▶ Exercise data
——————————
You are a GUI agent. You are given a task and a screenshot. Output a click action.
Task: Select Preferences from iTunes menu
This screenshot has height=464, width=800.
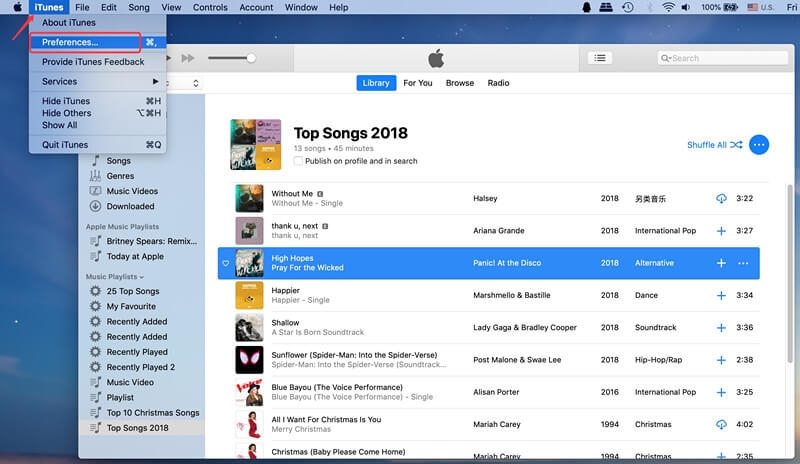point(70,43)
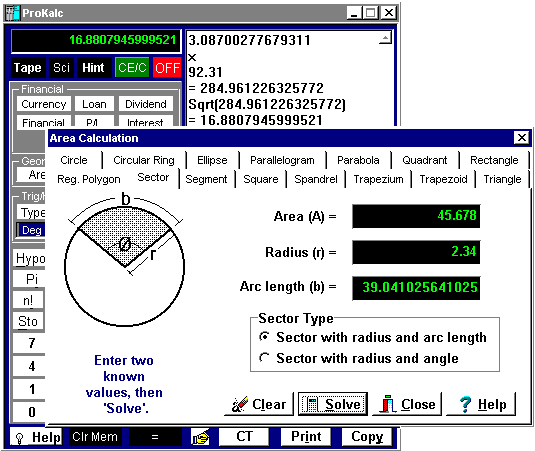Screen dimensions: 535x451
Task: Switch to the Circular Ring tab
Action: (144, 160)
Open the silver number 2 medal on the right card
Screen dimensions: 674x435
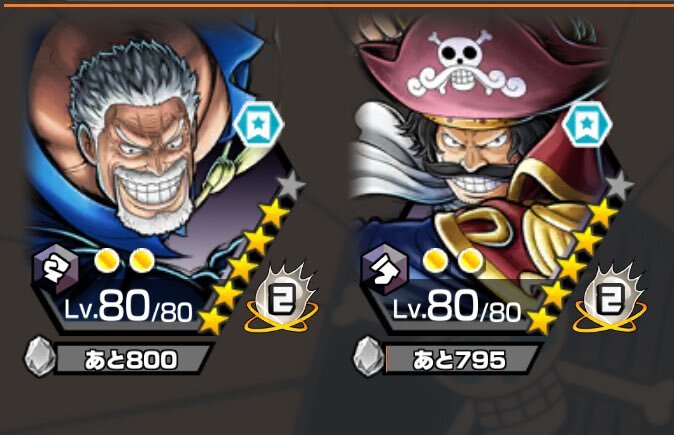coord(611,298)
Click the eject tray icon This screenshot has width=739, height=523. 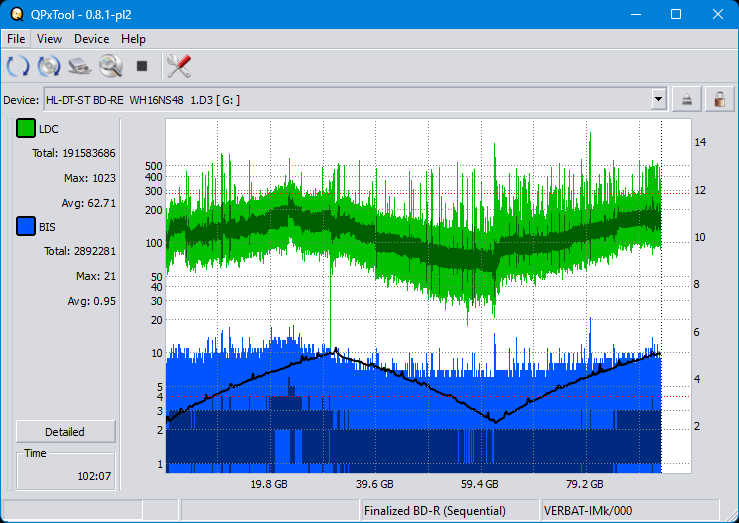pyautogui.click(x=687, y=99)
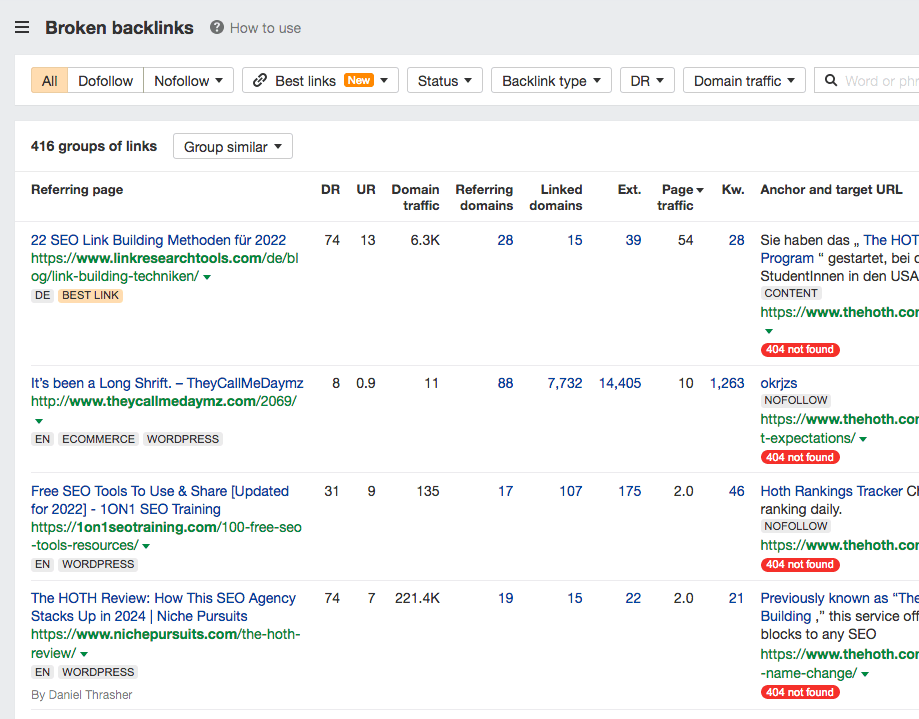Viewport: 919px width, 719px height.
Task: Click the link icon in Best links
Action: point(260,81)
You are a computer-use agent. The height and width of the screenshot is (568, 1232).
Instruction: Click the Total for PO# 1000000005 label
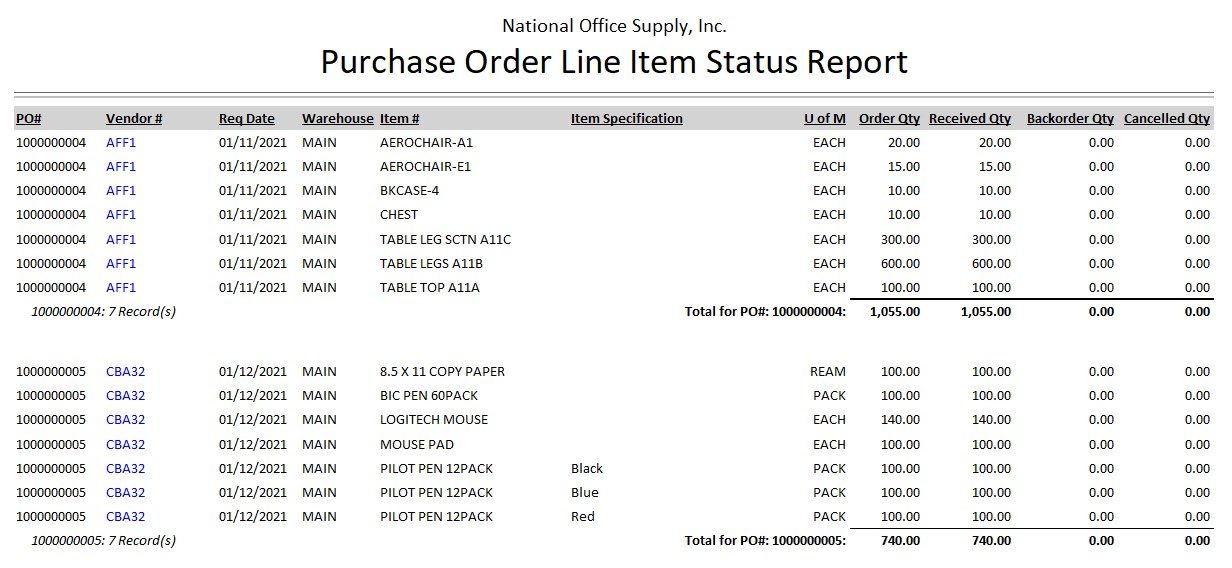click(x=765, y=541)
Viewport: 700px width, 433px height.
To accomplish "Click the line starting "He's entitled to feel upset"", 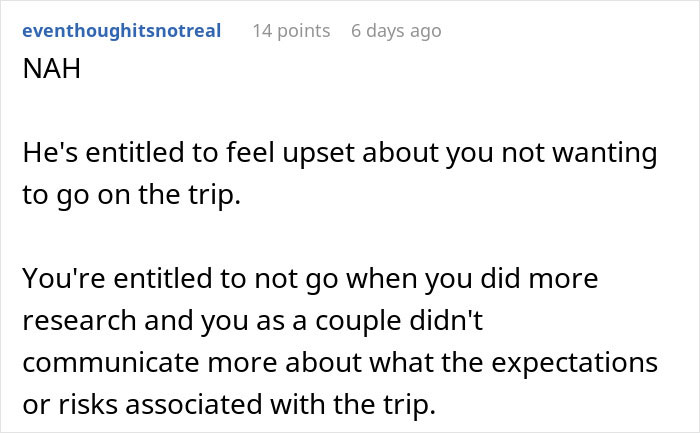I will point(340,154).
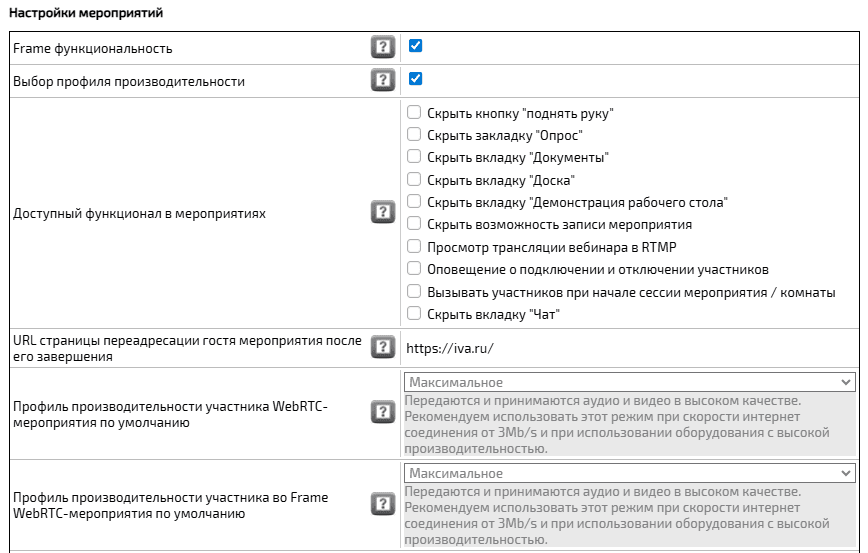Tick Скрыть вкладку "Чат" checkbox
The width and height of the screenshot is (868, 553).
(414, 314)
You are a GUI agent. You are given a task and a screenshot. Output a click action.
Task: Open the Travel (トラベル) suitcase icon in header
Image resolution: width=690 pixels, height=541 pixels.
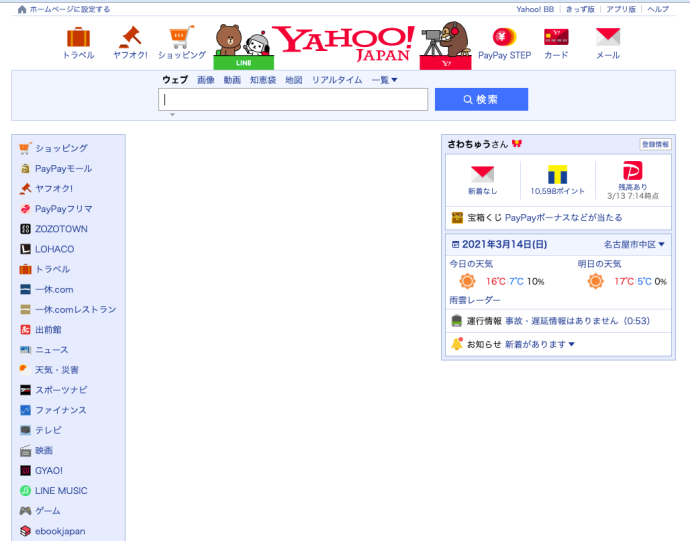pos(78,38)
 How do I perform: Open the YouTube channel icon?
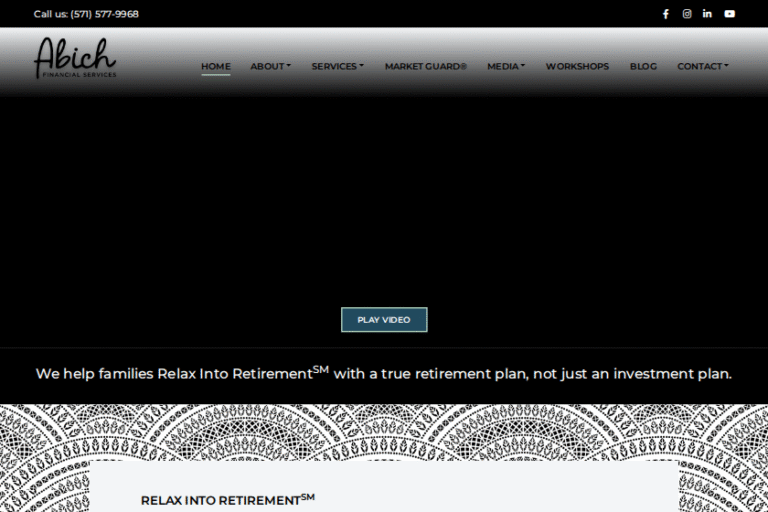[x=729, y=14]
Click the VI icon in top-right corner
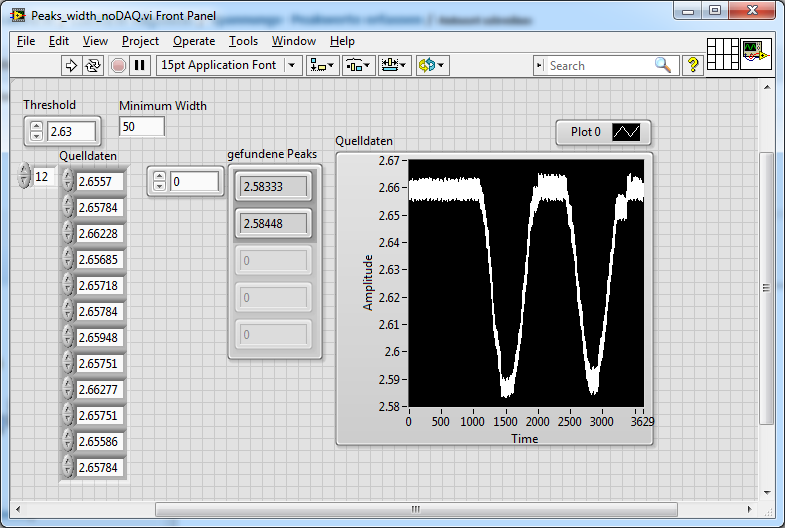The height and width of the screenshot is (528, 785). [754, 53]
——————————
▶ Work to complete
Retyping is limited to the line with "Image resolution: width=690" and the lines after it in the material above; give them exactly and leave out the pictures.

▶ Finished task
Image resolution: width=690 pixels, height=541 pixels.
pos(78,38)
 How do I perform: Open the YouTube channel icon?
[x=729, y=14]
Click the VI icon in top-right corner
The height and width of the screenshot is (528, 785). [754, 53]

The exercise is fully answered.